Indeed "that" appears to be the only job that seems left for the women of these communities. Yet under those soils lie the product that has created overnight cities and billionaires in other parts of the country.

In noting the degeneration of life in the oil production of communities and the eroded values among the people, Director of Environmental Rights Action (ERA) Mr. Nnimmo Bassey noted that "the Niger Delta has not always been what it is or is shown to be today. The land was once fertile, fishes thickly populated the rivers. The hard working people were rich, healthy and happy. A network of taboos, sacred grooves and beasts jealously guarded the ecosystem. They were prime examples of sustainable societies".

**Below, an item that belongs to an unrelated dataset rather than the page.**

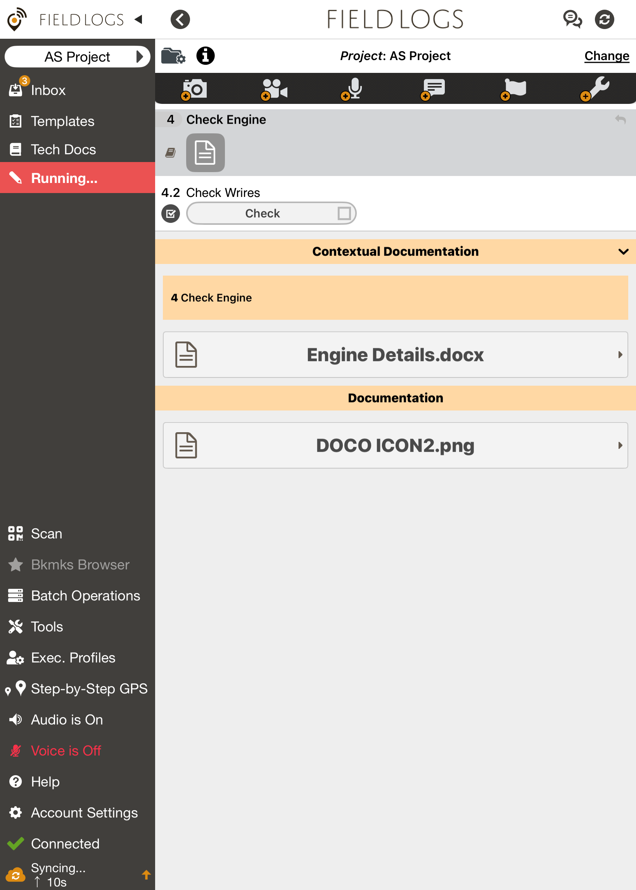Open Engine Details.docx
This screenshot has width=636, height=890.
coord(395,355)
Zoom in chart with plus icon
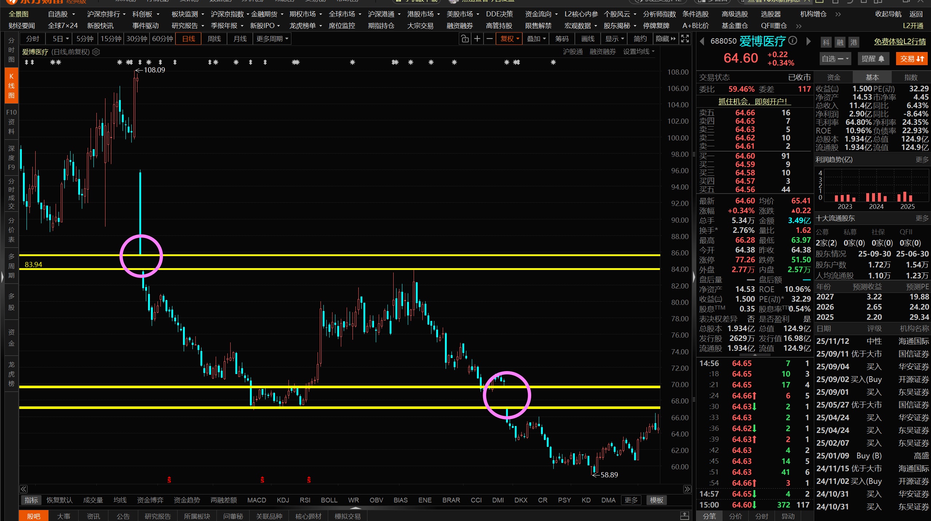 [x=477, y=39]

Today, in contrast, "the advent of oil exploration, exploitation and politics, the land, seas and air of the Niger Delta have been despoiled to unimaginable degrees. The people are now hungry, diseased, oppressed and marginalised. Their lands and water ways have become barren".

The oil companies regularly put oil adverts as well as glossy annual reports cataloguing their multi-million naira community assistance projects bringing succor to farmers through agricultural loans, improved seedlings and medium farming techniques. In other areas they showcase their skill acquisition programmes, which they claim have transformed lives in the communities in which they operate.

However, the face of poverty in the oil producing presented, in such stark detail during the visit, invalidate the claims of these oil companies. In reality, only a tiny fraction of the millions of ordinary fishermen, women and farmers have been touched by these token gestures. Million of ordinary community members lived deepening poverty enable to sustain life as before.

Mrs. Ebiteinye Alanumo, a Councillor in Bassambiri, advocates a change of attitude on the part of the oil companies and government to the plight of communities in the oil producing areas, noting that "they need assistance urgently. People are dying of hunger not because they do not want to farm or fish. The land and rivers can no longer provide sustenance for our people".

All eyes are on the Niger Delta Development Commission (NDDC). Will it prove to be a firmly rotted branch or just a straw to a drowning people?